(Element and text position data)
##############################

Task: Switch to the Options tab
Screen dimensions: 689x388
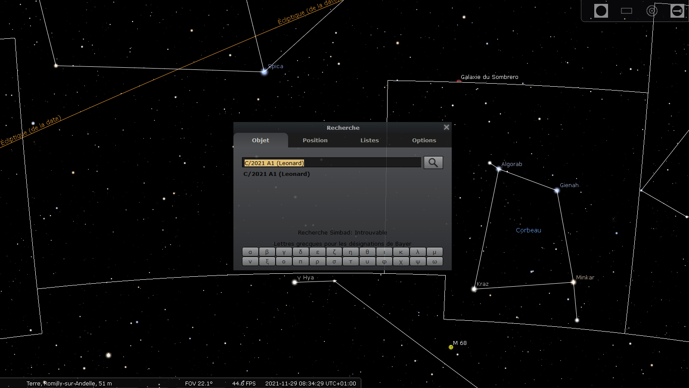Action: click(x=424, y=140)
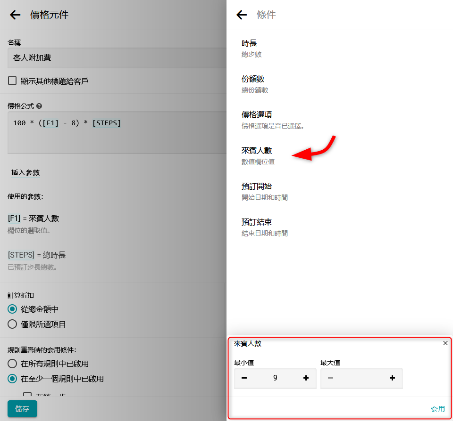Close the 來賓人數 popup with X
This screenshot has width=453, height=421.
[445, 343]
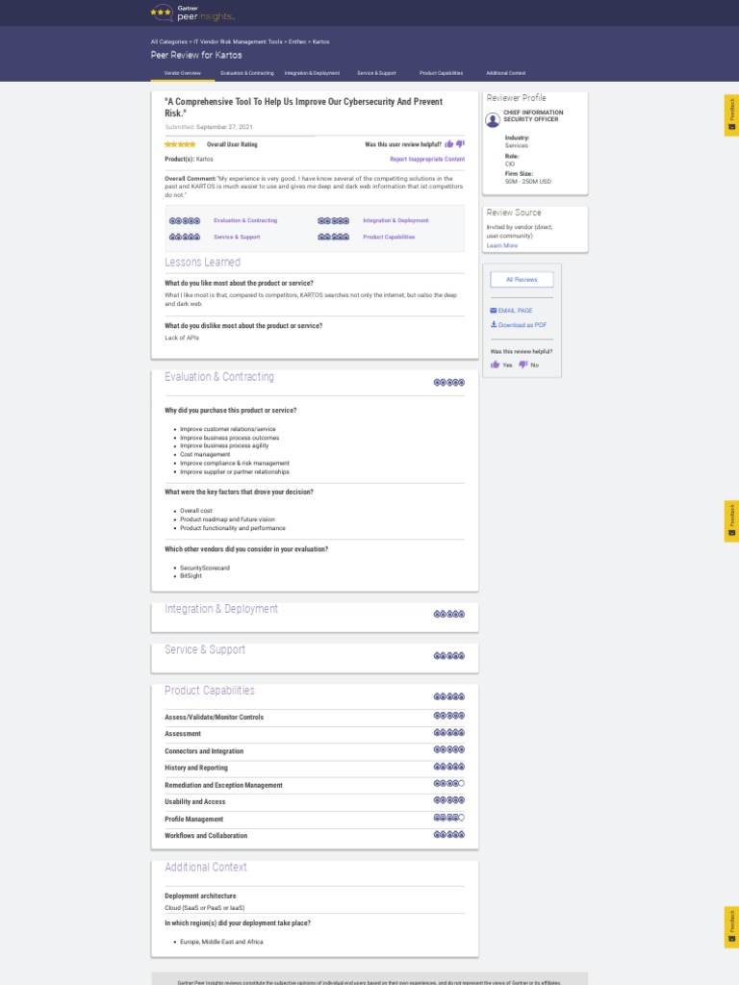Click the Gartner Peer Insights logo
Viewport: 739px width, 985px height.
[192, 13]
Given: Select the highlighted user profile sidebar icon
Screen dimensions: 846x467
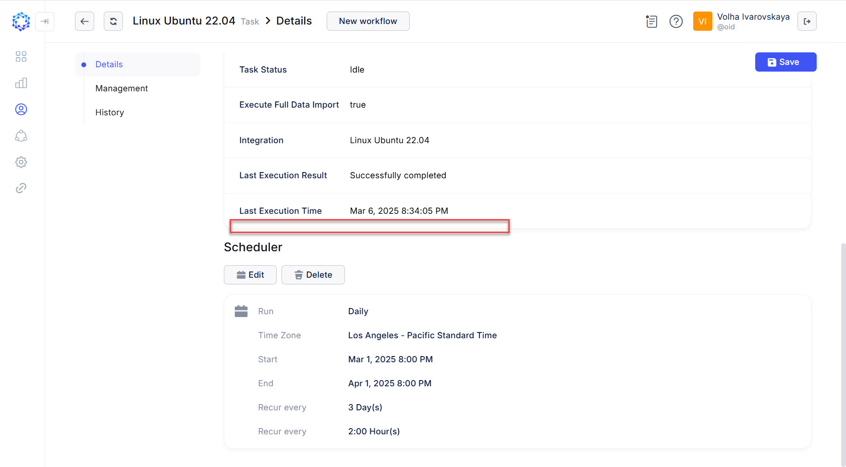Looking at the screenshot, I should click(x=21, y=109).
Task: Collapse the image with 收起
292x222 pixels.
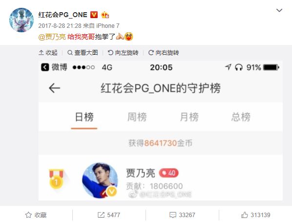Action: pos(48,53)
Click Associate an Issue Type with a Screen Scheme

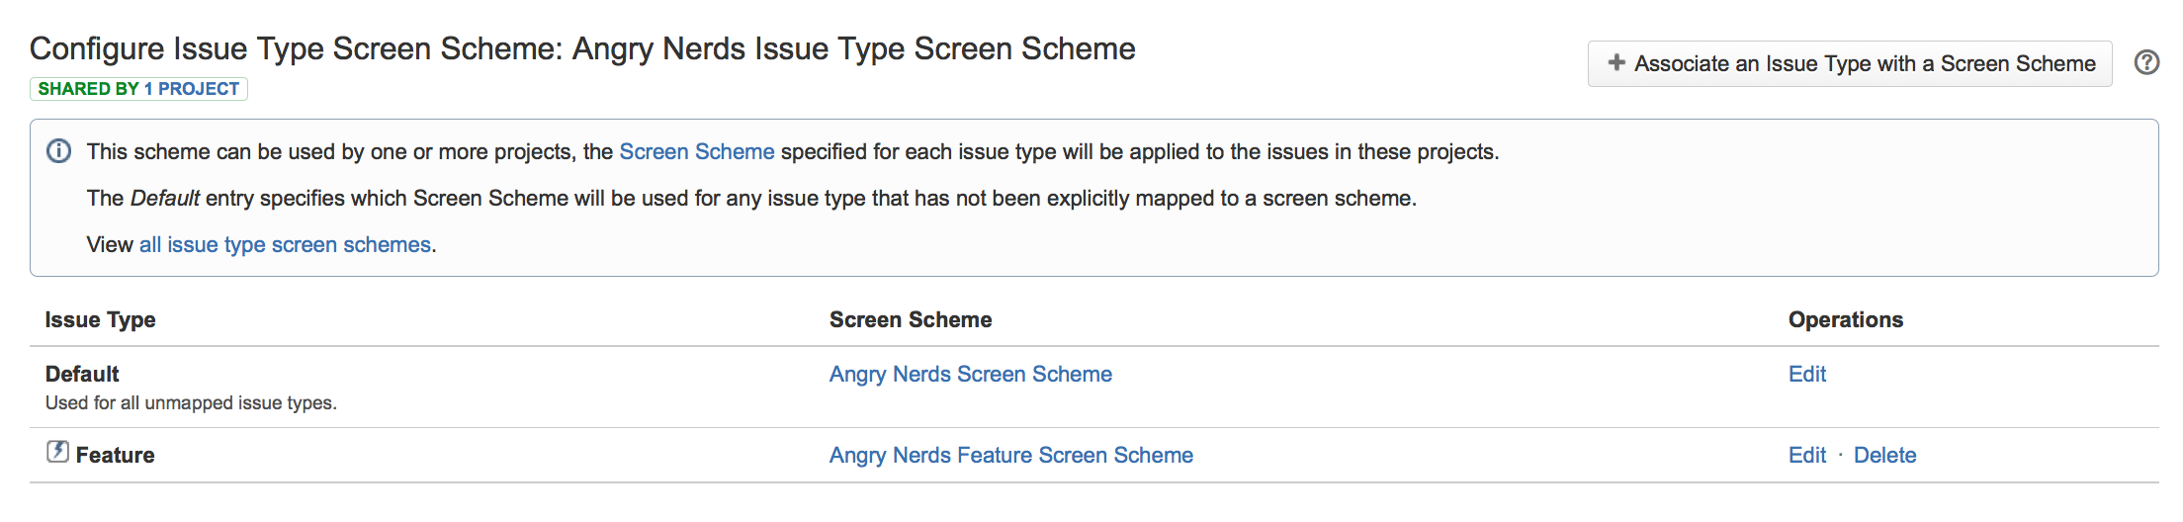(x=1850, y=63)
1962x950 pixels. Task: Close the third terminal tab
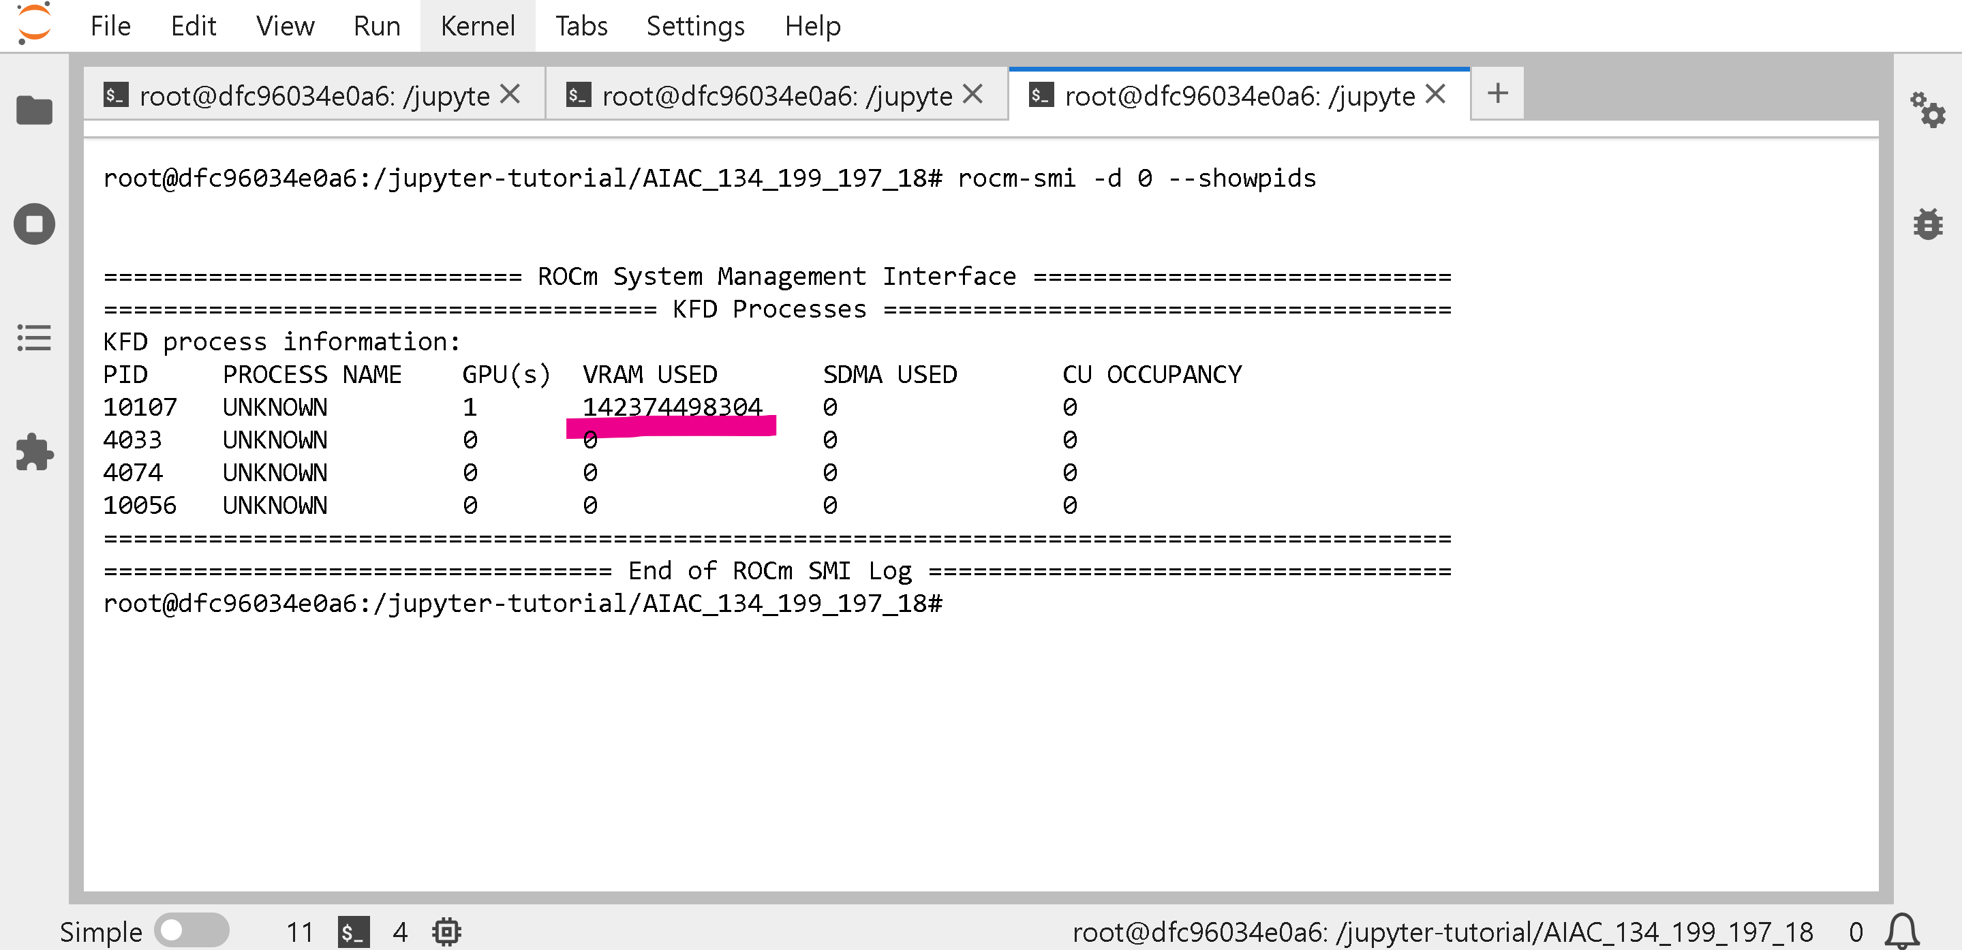click(1435, 94)
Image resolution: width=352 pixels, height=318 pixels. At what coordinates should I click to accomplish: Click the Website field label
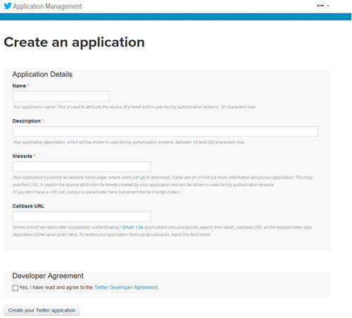tap(23, 157)
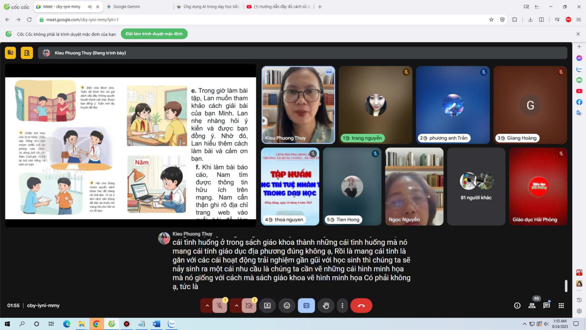Viewport: 586px width, 330px height.
Task: Click the raise hand icon
Action: tap(326, 306)
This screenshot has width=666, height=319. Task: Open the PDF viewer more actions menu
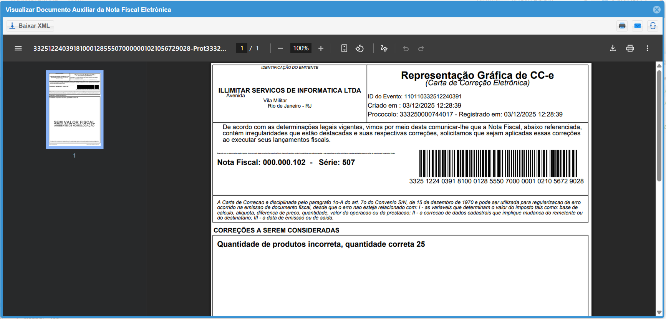coord(647,48)
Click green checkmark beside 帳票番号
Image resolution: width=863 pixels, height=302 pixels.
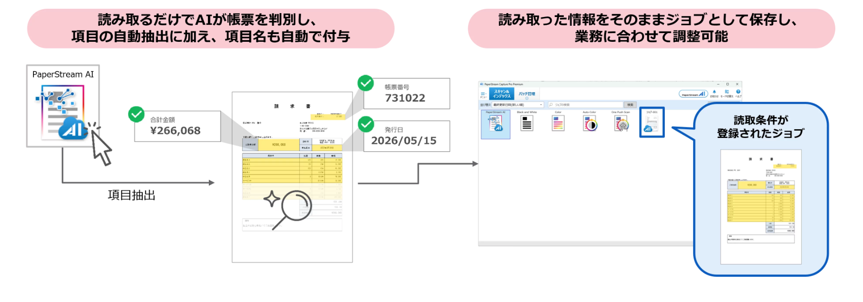(x=366, y=83)
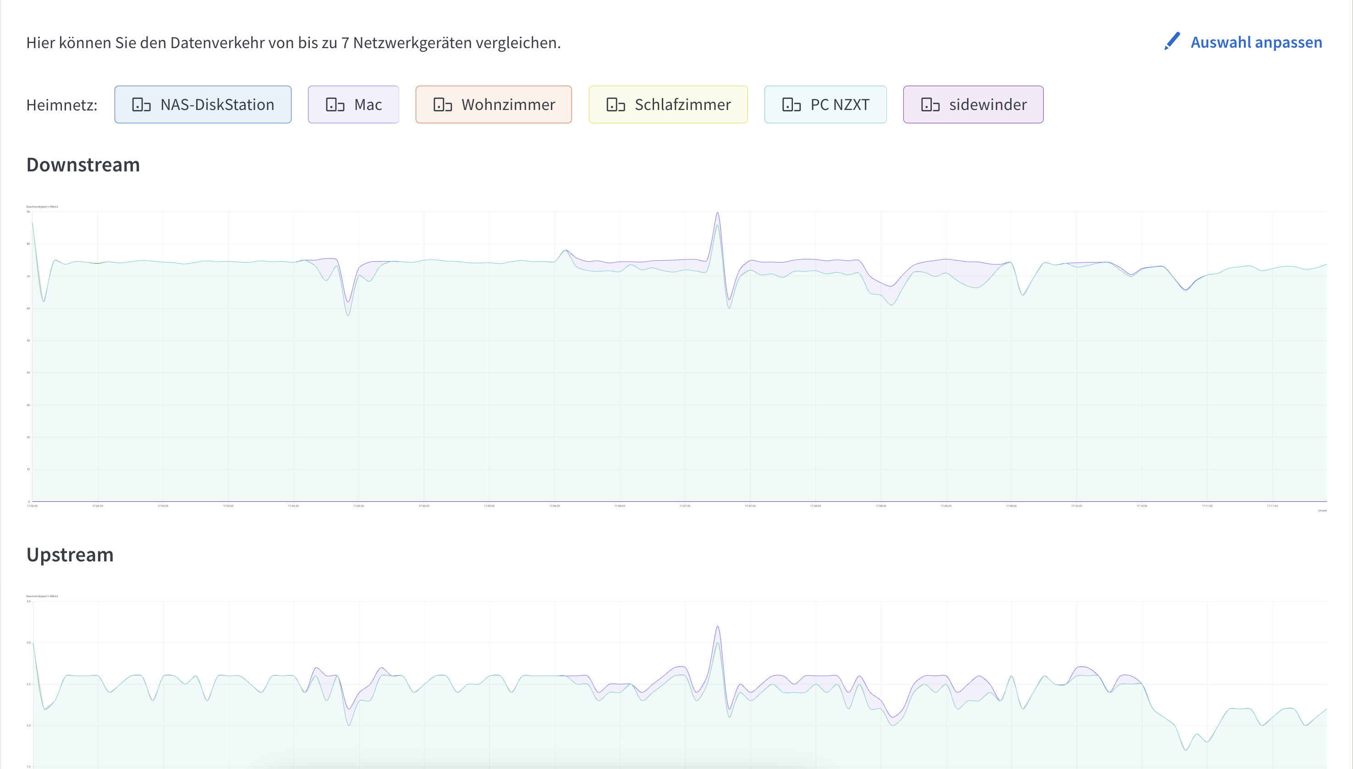
Task: Click the 17:02:25 time label in the Downstream chart
Action: [x=32, y=506]
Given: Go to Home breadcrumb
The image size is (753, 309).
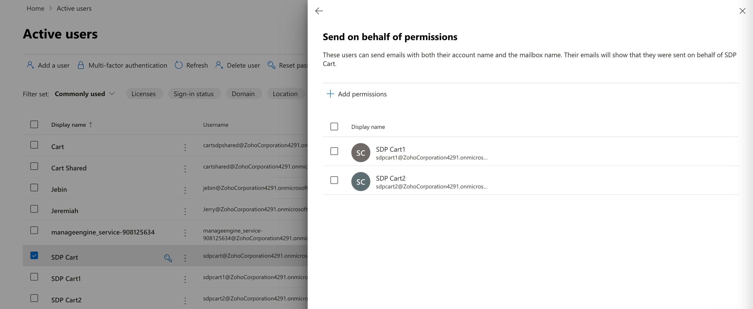Looking at the screenshot, I should (x=35, y=8).
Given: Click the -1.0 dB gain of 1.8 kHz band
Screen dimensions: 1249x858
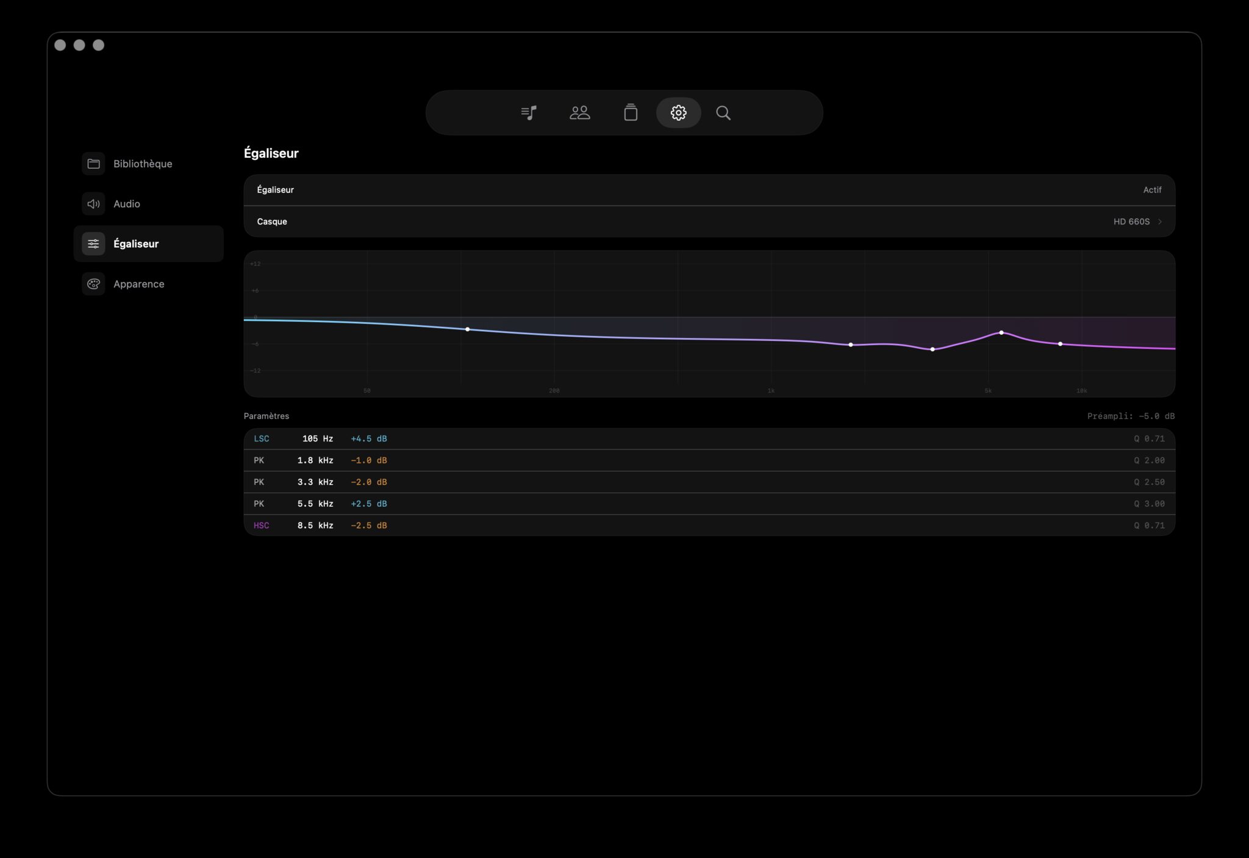Looking at the screenshot, I should tap(368, 460).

##############################

> _TO DO_: Reproduce every line of the entries above exactly as they appear, leaving out the pictures.

> _RESPONSE TO THIS EXERCISE_:
Task: Switch to the Options tab
Screen dimensions: 689x388
Action: click(x=424, y=140)
Close the 來賓人數 popup with X
This screenshot has width=453, height=421.
[445, 343]
Click the Gartner Peer Insights logo
Viewport: 739px width, 985px height.
[192, 13]
Given: Select the highlighted user profile sidebar icon
Screen dimensions: 846x467
Looking at the screenshot, I should click(x=21, y=109).
Task: Collapse the image with 收起
292x222 pixels.
Action: pos(48,53)
Click Associate an Issue Type with a Screen Scheme

(x=1850, y=63)
1962x950 pixels. Task: Close the third terminal tab
click(1435, 94)
Image resolution: width=352 pixels, height=318 pixels. At what coordinates should I click to accomplish: Click the Website field label
tap(23, 157)
Viewport: 586px width, 330px height.
Task: Click the raise hand icon
Action: tap(326, 306)
This screenshot has width=666, height=319. Task: Open the PDF viewer more actions menu
coord(647,48)
Click green checkmark beside 帳票番号
Image resolution: width=863 pixels, height=302 pixels.
(x=366, y=83)
Task: Click the 17:02:25 time label in the Downstream chart
Action: [x=32, y=506]
Given: Go to Home breadcrumb
The image size is (753, 309).
Looking at the screenshot, I should (x=35, y=8).
Given: Click the -1.0 dB gain of 1.8 kHz band
Screen dimensions: 1249x858
Looking at the screenshot, I should tap(368, 460).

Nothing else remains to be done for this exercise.